#### [WORK REQUEST]
Starting with the opening line of the material, restate every line word for word, and end on the line containing "You are a computer-use agent. Viewport: 1456px".

#### [DATA EXCERPTS]
+ + + + +
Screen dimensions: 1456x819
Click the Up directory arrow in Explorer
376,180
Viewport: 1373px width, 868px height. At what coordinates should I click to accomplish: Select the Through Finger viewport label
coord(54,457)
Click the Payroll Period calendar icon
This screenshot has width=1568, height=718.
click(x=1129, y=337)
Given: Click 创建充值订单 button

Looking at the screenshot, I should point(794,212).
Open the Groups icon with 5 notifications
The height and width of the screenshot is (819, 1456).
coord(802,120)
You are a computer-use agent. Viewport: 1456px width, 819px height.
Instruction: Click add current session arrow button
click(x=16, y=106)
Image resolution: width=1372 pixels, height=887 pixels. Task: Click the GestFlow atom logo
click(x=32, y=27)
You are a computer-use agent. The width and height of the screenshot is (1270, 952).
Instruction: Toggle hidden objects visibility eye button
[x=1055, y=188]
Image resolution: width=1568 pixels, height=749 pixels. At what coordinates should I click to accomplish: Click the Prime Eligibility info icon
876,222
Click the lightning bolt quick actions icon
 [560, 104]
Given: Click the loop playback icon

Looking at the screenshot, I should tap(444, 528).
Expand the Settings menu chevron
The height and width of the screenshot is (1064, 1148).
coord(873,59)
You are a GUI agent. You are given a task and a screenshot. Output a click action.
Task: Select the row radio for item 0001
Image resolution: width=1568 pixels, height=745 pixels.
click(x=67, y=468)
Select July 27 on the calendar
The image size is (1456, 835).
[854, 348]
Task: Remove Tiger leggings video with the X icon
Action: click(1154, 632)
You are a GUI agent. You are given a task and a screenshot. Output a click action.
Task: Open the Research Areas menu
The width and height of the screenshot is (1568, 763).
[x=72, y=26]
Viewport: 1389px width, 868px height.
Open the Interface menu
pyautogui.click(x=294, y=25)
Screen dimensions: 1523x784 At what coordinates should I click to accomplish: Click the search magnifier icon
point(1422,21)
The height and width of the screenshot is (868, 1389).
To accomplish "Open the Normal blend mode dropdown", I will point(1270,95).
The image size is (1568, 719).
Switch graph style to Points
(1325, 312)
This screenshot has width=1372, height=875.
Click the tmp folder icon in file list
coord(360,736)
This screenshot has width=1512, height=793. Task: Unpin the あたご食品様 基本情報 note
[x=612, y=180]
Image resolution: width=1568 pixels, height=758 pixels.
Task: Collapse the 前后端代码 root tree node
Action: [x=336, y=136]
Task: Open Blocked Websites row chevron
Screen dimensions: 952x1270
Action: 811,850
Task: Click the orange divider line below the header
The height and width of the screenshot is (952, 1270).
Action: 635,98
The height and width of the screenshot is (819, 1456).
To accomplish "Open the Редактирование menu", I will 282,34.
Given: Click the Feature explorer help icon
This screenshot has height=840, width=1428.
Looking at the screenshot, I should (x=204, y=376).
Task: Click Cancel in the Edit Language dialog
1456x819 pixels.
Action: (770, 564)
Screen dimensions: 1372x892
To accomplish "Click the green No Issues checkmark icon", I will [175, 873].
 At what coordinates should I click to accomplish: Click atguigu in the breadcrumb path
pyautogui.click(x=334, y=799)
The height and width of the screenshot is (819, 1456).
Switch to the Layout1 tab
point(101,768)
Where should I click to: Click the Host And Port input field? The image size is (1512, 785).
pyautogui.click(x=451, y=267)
+ + + + +
#### [ANSWER TO THIS TASK]
Screen dimensions: 1456x819
Click the Up directory arrow in Explorer
376,180
Viewport: 1373px width, 868px height. At what coordinates should I click to accomplish: Select the Through Finger viewport label
coord(54,457)
Click the Payroll Period calendar icon
This screenshot has width=1568, height=718.
click(x=1129, y=337)
Given: Click 创建充值订单 button

Looking at the screenshot, I should point(794,212).
Open the Groups icon with 5 notifications
The height and width of the screenshot is (819, 1456).
coord(802,120)
You are a computer-use agent. Viewport: 1456px width, 819px height.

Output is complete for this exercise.